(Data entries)
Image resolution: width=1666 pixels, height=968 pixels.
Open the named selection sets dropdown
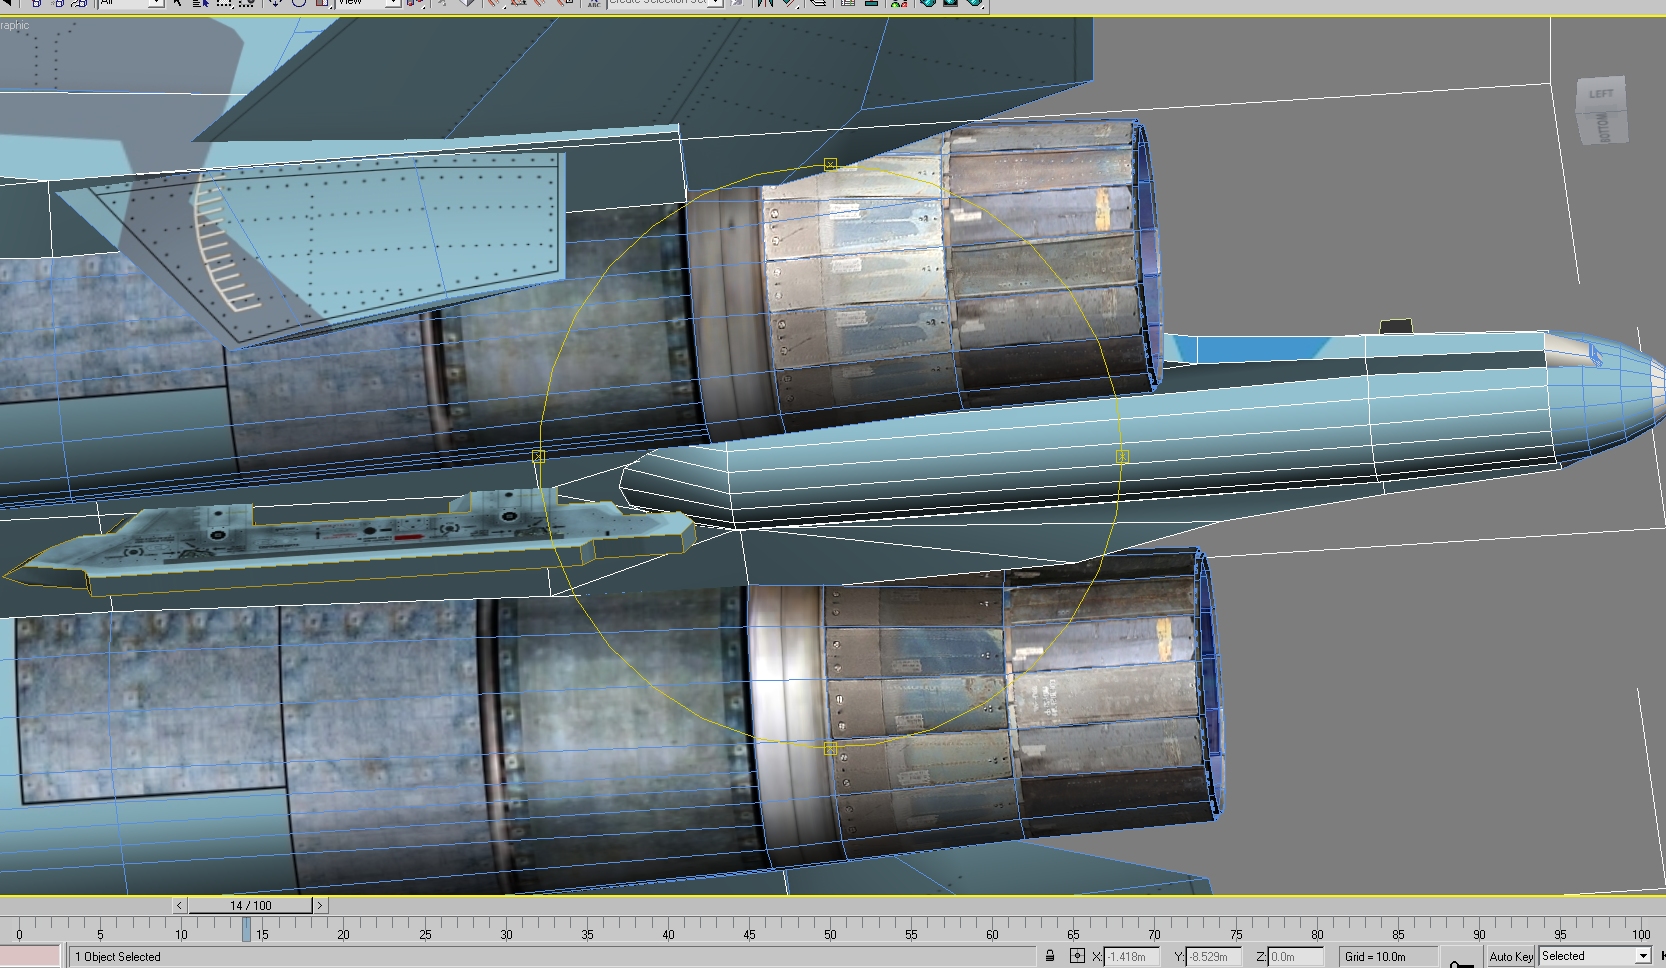pyautogui.click(x=665, y=3)
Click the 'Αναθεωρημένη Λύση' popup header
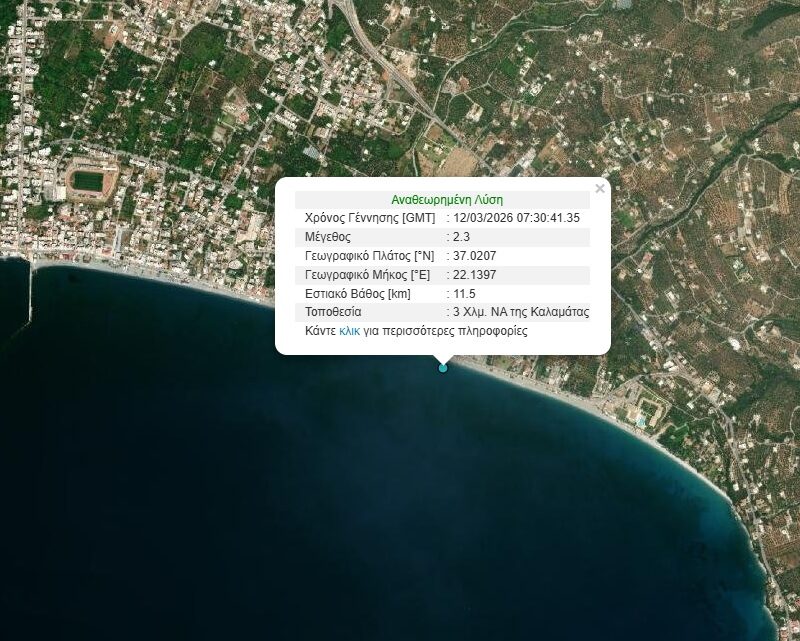The height and width of the screenshot is (641, 800). coord(446,200)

*YOUR ASSIGNMENT*: Pictures in the records above are to be left out of an otherwise exact copy.

*PROBLEM SOLUTION*:
Image resolution: width=1666 pixels, height=968 pixels.
Open the named selection sets dropdown
pyautogui.click(x=665, y=3)
Click the 'Αναθεωρημένη Λύση' popup header
The height and width of the screenshot is (641, 800). coord(446,200)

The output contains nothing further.